+++ DATASET EXTRACT +++

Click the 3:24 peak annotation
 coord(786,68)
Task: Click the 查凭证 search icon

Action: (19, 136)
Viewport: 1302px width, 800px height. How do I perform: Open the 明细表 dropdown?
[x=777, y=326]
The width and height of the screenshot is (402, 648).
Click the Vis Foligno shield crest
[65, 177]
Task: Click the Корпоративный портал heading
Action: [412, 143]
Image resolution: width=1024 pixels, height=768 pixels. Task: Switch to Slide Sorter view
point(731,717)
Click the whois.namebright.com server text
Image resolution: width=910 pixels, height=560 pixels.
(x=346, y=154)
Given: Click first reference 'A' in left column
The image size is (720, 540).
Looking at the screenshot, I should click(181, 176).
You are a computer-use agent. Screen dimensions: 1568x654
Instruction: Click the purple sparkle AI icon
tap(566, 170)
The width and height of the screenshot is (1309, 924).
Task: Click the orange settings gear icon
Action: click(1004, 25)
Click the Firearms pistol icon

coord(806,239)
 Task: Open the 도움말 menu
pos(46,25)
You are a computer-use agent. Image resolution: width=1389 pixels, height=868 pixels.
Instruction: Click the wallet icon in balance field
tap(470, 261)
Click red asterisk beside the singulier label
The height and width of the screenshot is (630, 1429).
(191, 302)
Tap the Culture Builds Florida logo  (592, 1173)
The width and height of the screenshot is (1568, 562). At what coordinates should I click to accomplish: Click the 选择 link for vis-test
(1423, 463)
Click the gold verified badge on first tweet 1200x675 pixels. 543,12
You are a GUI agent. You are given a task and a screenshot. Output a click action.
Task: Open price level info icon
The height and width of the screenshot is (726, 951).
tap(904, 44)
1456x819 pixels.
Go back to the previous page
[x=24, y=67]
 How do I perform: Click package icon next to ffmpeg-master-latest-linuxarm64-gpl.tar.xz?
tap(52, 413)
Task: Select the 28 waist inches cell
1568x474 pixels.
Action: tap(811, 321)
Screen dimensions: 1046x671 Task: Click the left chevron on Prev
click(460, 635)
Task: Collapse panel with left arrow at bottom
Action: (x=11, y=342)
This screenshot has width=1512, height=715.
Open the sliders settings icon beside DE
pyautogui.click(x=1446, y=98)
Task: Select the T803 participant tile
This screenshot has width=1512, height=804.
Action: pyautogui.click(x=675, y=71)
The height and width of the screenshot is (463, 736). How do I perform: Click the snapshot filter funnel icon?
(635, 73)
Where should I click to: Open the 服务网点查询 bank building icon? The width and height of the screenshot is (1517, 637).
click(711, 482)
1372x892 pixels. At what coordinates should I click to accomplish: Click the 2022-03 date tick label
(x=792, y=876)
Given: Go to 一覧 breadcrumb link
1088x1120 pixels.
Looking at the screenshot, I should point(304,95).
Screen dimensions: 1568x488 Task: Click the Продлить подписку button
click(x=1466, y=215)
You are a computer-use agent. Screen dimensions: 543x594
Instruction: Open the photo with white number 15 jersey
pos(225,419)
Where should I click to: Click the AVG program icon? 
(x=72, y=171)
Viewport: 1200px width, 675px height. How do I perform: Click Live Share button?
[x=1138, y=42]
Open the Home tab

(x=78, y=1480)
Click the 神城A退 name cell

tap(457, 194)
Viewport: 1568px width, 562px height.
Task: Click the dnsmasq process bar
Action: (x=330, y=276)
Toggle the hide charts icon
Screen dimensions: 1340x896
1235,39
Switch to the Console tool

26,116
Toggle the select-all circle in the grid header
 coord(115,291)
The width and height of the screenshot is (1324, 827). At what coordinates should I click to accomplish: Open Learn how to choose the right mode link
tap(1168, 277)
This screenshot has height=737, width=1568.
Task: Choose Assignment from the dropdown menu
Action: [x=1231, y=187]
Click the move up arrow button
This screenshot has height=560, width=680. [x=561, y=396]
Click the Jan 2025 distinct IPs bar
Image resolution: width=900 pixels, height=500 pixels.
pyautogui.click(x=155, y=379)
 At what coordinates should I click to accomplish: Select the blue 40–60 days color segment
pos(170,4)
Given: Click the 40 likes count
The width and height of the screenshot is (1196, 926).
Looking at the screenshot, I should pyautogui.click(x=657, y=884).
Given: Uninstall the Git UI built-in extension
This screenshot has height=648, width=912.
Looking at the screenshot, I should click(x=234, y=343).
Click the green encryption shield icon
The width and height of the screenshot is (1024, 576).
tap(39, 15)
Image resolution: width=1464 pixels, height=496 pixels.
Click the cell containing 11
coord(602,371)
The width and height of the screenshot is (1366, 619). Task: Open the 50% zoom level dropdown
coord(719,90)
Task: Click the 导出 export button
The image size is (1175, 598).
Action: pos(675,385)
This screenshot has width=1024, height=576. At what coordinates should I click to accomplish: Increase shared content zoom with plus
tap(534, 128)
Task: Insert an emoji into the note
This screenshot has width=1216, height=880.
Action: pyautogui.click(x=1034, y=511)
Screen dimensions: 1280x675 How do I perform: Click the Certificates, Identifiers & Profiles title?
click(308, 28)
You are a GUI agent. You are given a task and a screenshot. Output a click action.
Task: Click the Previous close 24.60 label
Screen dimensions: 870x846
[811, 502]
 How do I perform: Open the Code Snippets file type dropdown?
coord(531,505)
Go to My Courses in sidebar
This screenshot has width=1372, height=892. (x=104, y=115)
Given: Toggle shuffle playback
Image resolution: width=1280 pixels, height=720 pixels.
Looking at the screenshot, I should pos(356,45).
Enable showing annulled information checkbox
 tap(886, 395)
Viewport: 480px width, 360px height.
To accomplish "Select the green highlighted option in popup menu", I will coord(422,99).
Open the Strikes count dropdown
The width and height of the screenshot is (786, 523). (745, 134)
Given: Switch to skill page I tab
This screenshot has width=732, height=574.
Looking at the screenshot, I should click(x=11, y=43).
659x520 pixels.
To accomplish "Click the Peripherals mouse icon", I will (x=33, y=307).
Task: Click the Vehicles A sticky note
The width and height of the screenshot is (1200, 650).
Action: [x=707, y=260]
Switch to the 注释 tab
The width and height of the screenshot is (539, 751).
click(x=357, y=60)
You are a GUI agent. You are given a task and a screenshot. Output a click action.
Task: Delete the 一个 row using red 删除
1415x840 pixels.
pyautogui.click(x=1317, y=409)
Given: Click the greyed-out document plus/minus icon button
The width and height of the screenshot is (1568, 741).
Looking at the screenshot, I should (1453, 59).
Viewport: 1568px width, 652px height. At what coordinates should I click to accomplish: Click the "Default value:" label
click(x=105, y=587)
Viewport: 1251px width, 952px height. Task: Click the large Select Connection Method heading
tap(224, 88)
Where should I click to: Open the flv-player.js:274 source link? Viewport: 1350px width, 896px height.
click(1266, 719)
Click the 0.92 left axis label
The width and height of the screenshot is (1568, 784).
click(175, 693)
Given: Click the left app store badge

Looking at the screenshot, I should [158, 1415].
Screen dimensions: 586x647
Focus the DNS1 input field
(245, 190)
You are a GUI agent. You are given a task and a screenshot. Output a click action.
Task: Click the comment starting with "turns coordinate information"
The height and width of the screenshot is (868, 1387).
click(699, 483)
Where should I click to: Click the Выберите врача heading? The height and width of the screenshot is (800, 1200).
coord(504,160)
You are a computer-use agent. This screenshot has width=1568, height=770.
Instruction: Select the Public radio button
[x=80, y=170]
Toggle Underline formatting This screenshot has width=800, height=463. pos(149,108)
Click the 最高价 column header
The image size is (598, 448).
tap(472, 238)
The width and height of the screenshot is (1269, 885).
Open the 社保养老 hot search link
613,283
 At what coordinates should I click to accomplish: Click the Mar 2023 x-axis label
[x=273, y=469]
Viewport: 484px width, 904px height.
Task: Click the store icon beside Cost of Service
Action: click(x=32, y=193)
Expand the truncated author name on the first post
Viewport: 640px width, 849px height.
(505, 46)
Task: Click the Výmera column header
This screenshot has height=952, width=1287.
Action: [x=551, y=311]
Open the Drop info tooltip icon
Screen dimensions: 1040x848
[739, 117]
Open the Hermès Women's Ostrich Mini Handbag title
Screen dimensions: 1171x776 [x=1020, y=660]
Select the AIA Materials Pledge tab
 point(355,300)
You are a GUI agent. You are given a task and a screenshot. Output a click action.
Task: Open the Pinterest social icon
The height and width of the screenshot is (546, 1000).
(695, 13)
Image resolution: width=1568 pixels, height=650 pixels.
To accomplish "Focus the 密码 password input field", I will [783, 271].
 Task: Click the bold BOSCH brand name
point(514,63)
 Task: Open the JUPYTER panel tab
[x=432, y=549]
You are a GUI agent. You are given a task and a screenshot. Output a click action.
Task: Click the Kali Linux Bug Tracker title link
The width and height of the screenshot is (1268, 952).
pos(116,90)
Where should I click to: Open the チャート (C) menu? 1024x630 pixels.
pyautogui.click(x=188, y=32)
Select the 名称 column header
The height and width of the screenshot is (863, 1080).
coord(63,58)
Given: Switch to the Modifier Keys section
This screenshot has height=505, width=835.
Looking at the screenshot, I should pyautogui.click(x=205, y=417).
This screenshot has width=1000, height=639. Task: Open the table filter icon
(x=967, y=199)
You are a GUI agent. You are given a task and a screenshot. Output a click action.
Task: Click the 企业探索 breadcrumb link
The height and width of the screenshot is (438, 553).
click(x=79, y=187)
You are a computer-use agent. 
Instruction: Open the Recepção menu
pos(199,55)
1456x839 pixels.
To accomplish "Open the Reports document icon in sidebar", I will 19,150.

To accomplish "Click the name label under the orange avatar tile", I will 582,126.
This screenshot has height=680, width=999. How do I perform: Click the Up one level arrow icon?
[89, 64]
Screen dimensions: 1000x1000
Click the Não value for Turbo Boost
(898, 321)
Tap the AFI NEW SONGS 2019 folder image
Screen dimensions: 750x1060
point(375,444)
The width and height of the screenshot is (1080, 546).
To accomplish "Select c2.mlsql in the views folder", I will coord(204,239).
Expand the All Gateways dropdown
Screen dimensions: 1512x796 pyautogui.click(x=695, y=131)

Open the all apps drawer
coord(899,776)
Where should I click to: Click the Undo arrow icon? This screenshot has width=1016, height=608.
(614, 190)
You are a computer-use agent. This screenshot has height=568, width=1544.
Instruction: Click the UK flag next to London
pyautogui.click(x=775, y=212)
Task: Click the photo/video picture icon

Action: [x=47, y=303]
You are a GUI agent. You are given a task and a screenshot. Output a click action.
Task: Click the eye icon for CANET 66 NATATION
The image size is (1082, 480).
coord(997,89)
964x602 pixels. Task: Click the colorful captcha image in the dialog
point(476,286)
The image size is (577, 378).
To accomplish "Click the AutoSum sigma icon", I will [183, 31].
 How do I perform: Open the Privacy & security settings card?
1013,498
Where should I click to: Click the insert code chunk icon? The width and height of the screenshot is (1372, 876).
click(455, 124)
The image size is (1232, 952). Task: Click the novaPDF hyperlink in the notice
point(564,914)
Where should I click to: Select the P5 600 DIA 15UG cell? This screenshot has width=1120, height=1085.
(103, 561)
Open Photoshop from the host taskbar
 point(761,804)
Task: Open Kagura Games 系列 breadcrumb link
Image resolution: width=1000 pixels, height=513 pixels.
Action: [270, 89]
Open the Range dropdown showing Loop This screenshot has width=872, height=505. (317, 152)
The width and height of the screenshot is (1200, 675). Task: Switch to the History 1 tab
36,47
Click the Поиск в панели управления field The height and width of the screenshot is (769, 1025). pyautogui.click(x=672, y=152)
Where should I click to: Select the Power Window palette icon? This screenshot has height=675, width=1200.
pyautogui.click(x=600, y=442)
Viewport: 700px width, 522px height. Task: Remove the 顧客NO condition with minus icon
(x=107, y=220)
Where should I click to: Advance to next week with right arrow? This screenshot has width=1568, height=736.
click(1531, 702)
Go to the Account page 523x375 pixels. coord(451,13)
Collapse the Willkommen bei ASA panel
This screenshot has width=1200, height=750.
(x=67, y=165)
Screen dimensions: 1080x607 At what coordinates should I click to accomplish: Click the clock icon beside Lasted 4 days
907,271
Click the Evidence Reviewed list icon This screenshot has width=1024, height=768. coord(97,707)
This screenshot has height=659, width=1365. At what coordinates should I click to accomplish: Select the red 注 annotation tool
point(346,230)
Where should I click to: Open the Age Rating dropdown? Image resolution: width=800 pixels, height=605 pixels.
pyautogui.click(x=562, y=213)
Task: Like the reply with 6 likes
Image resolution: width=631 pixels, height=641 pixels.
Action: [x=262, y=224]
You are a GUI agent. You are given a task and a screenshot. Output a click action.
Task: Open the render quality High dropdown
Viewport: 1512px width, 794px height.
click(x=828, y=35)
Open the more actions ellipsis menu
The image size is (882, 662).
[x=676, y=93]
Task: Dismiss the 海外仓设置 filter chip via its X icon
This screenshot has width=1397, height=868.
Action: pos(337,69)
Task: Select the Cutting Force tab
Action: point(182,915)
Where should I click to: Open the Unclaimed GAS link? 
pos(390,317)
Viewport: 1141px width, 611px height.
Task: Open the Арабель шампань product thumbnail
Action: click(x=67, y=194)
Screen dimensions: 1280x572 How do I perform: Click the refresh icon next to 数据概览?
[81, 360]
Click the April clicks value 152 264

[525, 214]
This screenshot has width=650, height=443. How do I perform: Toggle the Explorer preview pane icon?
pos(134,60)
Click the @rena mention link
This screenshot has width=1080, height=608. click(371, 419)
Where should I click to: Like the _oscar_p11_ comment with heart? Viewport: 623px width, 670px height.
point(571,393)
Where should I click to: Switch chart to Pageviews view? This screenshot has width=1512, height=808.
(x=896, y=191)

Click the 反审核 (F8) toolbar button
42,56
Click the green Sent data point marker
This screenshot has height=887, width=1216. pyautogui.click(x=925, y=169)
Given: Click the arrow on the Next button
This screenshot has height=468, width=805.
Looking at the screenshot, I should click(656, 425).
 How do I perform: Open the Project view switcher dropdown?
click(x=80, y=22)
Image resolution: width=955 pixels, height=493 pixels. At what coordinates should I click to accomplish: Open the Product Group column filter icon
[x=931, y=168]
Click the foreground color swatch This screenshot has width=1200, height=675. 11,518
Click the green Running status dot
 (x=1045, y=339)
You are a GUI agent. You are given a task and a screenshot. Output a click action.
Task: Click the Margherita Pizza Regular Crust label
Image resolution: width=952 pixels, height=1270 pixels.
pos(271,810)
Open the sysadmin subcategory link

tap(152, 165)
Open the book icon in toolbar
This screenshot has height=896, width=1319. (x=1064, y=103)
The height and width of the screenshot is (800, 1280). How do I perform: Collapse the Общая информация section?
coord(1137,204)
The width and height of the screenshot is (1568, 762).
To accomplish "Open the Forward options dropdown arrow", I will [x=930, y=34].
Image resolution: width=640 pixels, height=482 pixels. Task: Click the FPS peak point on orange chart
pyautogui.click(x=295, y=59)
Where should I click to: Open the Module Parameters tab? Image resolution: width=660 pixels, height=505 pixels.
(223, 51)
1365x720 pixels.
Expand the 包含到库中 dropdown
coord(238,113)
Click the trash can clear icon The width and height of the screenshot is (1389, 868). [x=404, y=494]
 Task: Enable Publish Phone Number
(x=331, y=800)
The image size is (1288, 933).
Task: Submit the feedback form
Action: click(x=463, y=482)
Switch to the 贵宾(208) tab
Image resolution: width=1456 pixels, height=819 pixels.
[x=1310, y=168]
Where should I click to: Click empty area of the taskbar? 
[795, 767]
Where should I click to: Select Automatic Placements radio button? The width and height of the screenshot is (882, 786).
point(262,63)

+++

YOUR OBJECTIVE —
Give the lines of the listing from the one containing "The width and height of the screenshot is (1568, 762)." through the one containing "Click the trash", both included, as a numbered list with blank lines omitted.

ANSWER TO THIS TASK —
1. The width and height of the screenshot is (1568, 762).
2. To accomplish "Open the Forward options dropdown arrow", I will [x=930, y=34].
3. Image resolution: width=640 pixels, height=482 pixels. Task: Click the FPS peak point on orange chart
4. pyautogui.click(x=295, y=59)
5. Where should I click to: Open the Module Parameters tab? Image resolution: width=660 pixels, height=505 pixels.
6. (223, 51)
7. 1365x720 pixels.
8. Expand the 包含到库中 dropdown
9. coord(238,113)
10. Click the trash can clear icon The width and height of the screenshot is (1389, 868). [x=404, y=494]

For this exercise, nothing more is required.